And we are back to our regularly-scheduled, troll-free programming. Recently I finished a book called "The Ballroom Dance Coach: Expert Strategies to Take Your Dancing to the Next Level," by Jessika Ferm.
Ms. Ferm is a professional executive coach, and competes in ballroom competitions ("DanceSport") as an amateur with a professional partner. We call these events "pro-am" and they are the big moneymaker in the ballroom industry. They are also a great way for dancers without regular partners to advance their dancing quickly.

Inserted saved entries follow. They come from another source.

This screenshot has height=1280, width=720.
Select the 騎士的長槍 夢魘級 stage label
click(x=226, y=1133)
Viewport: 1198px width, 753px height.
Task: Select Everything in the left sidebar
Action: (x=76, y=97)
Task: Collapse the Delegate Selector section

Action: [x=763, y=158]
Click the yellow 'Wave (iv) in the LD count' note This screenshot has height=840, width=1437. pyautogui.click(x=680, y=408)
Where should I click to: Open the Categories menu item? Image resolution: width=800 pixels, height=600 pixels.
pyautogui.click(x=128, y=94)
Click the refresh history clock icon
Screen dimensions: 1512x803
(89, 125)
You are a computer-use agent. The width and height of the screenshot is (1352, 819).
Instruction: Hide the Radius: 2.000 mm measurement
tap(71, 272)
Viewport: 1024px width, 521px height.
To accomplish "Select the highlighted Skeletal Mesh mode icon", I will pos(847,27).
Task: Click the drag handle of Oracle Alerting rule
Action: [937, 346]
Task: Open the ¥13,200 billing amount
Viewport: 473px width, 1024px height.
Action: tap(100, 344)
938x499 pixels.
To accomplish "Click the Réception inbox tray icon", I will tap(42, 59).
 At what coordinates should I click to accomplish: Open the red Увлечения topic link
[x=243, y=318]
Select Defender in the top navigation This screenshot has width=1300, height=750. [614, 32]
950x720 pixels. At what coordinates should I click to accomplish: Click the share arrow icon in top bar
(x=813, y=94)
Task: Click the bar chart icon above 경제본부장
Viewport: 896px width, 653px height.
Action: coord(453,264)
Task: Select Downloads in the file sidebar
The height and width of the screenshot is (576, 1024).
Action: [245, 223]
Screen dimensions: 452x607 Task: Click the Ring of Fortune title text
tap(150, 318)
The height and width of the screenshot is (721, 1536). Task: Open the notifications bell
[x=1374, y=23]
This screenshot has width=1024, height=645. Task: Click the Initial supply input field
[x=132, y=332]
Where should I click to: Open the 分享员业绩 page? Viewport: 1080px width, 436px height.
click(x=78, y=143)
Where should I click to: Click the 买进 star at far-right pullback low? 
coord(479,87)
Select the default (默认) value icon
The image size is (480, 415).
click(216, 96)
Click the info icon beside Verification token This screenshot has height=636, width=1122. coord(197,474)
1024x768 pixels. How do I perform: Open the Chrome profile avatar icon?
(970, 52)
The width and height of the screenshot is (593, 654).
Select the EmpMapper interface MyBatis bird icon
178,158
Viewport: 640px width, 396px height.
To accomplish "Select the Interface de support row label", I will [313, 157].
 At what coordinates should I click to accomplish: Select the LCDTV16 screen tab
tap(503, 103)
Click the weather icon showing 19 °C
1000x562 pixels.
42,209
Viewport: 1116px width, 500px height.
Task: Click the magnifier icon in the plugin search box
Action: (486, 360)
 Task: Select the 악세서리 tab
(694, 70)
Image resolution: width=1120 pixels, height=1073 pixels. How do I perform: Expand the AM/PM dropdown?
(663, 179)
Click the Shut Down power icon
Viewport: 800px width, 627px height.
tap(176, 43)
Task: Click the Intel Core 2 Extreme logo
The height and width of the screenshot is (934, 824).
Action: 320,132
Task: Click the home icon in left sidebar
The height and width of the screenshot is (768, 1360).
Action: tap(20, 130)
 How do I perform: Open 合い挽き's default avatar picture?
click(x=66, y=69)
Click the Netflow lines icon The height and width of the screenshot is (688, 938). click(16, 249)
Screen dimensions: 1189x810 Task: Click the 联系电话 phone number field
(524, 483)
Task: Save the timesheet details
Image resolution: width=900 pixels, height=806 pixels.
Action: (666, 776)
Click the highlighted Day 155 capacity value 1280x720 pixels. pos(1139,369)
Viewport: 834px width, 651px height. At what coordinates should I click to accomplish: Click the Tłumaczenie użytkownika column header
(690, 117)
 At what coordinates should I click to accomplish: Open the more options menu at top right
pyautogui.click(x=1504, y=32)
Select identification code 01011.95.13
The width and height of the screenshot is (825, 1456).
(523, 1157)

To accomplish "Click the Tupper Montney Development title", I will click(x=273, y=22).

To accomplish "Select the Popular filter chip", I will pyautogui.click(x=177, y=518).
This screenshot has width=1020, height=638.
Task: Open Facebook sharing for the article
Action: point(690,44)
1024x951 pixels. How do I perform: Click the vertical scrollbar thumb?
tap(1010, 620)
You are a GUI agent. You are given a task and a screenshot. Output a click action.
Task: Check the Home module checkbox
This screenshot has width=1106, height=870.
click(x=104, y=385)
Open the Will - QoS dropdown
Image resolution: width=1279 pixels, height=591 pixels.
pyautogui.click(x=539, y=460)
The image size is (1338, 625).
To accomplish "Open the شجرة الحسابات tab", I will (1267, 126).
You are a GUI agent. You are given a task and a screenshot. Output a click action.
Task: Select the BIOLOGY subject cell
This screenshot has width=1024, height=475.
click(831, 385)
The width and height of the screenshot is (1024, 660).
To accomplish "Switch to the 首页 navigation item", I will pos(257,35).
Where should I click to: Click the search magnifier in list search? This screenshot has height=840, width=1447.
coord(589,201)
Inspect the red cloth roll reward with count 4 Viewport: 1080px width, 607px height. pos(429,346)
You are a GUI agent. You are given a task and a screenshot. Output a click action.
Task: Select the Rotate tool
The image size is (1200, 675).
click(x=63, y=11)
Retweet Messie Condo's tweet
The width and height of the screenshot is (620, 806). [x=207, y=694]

This particular book reflects Ms. Ferm's experience as a ballroom competitor, as well as her expertise as a coach. It would be a very good accompaniment to "Ballroom Dancing is Not for Sissies," which was reviewed here some time ago (see link below). There is a lot of good stuff, and absolutely nothing that made me think "No."
I tend to obsess about my own dancing. You may have noticed this. Maybe I think about dancing more than the average dancer; I don't really discuss it in much detail with my amateur peers. Ms. Ferm seems to be my kind of dancer, i.e. she really thinks about it. It's a hobby for her as for me, but an important one, that plays a large part in her life. She seems very self-aware.
The book is loaded with short interviews with people representing various segments of the dance world. These are all tied to a structure of questions and exercises revolving around four stages of learning.
- Stage 1: we don't know what we don't know. a.k.a.: Unconscious Incompetence.
- Stage 2: we know that we don't know. a.k.a.: Conscious Incompetence.
- Stage 3: We know that we know. a.k.a.: Conscious Competence.
- Stage 4: It's second nature. a.k.a.: Unconscious Competence.
The benefit of this structure is that it allows different examples to stand out without a great deal of discussion or explanation. The book is slim and a quick read. There are many excellent tips for dealing with the emotional ramifications of learning a difficult sport. Just one example, a quote from multi-national champion Mireille Veilleux:
"Dancing is always about working on the fundamentals. Sometimes, the higher we get in our dancing, the easier it is to forget about the basics. If you are getting frustrated or emotional because you can't push through to the next level, go back and work on the basics you already know. This will build confidence and skills that you will need as you move forward."
Now, of course, many dancers won't like to hear this; social dancers are notorious for neglecting study once they have achieved a certain level of competence. But anyone who's had a class with me knows that I very strongly believe the dancer with simple moves and good basic technique is a better dancer than the one with flashy moves and no technique.
My only quibble is with the book design. The typeface is small and slim, and for these eyes at least was difficult to read - especially in the sections where the type was white on a gray background.
Recommended: but read it under a strong light.